Two juncos at the feeder,

Three more on the cedar fence,

And later, sparrows on the ground

Found something to eat in the snow.

Nothing to complain about—

The birds have arrived.

Lynne Viti‘s most recent poetry collection is The Walk to Cefalù (Cornerstone Press, 2022). A lecturer emerita at Wellesley College, she teaches poetry and literature workshops in community settings, including the Westwood Public Library and the Dover Council on Aging. As an Old Frog Pond & Studio Plein Air poet, she contributed poems to several Plein Air Poetry projects including Path Tracks Trails, Speaking of Sculpture, Refuge and Emergence.

November 2022

The season of gathering is upon us.
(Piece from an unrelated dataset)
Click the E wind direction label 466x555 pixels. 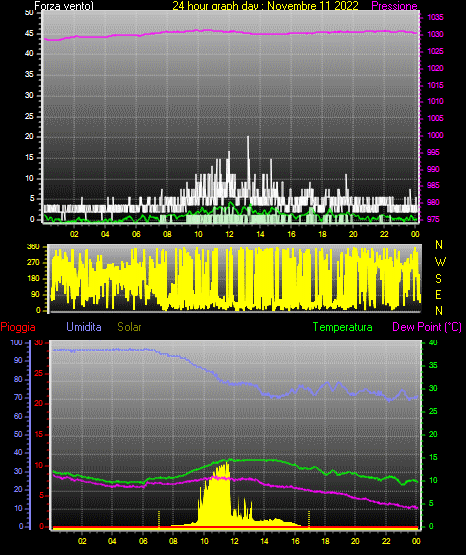point(438,294)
Amid the cooking, the congregating, and the gratitude - some of which, let’s face it, can feel performative or forced - let us remember this November to pause and savor our memories of the season so recently passed and to honor the “good harbor” which the natural world offers us all, all year round.

Good Harbor

 by Mary Bonina

Sun too optimistic for Fall,

when vines at the arbor release

their perfume, the ready grapes,

bursting for harvest, waiting

for pies, sorbet,

or for the birds to eat them up.

 

On the beach, a sporty breeze

jets a spritz of scent: sea roses, pine.

The roses all fuchsia,

twitch: bees troubling them.

 

Scrub grass where terns nested,

gone from upright stalks

like hay, now downed and twisted

into golden threads, the sign still

there, warning “Stay Off!”

 

Boardwalk dry and sandy:

no more drippy swimmers.

 

At sunset, a shift.

White gull feathers go to pink

and off shore the light

paves a silvery path.

 

Air and water turn chilly then.

The roses dim, but eager bees

still fluff their warren of petals,

make those roses go wild.

 

Too fast, it’s twilight.

Mary Bonina lives in Cambridge, Massachusetts, and is the author of two poetry collections: Clear Eye Tea and Living Proof. She is also the author of the chapbook, Lunch in Chinatown, and the memoir, My Father's Eyes. She has been a fellow of the Virginia Center for the Creative Arts, where in 2002, she was named finalist for the Goldfarb Family Fellowship, and has since had several residencies, including one at the Center's retreat, Moulin a Nef, in Auvillar, France. Her work has appeared in Salamander, Hanging Loose, Poets and Writers, the Worcester Review, and many other journals. Poems are forthcoming in The Lowell Review and Mom Egg. Her completed novel, My Way Home, is in search of a publisher.

October 2022

The autumnal equinox has come and gone; and last week the heavens opened at long last - a harbinger, we hope, for this spanking new October. Water, the true elixir of life, alters us all - from the parched pond to fall’s un-greening leaves. May it continue to flow.

Pond Alchemy

by Linda Hoffman

sheets of angled rain

pierce the pond

water meets water

lily pads

host their guests

a frog and beads of water

attentive to water

a blue heron

waits —

the wise say,

‘the way of water

is to flow’

a black cormorant

grasps a snag

winging water droplets

tree swallows

pluck insects

splash of water

the wise teach,

‘water never

harms water’

weaving threads

of iridescent water

dragonflies hover.

Linda Hoffman’s artwork includes bronze sculpture, outdoor installations, watercolors, and digital prints. She is the fruit grower at Old Frog Pond Farm and the author of the memoir, The Artist and the Orchard, from Loom Press.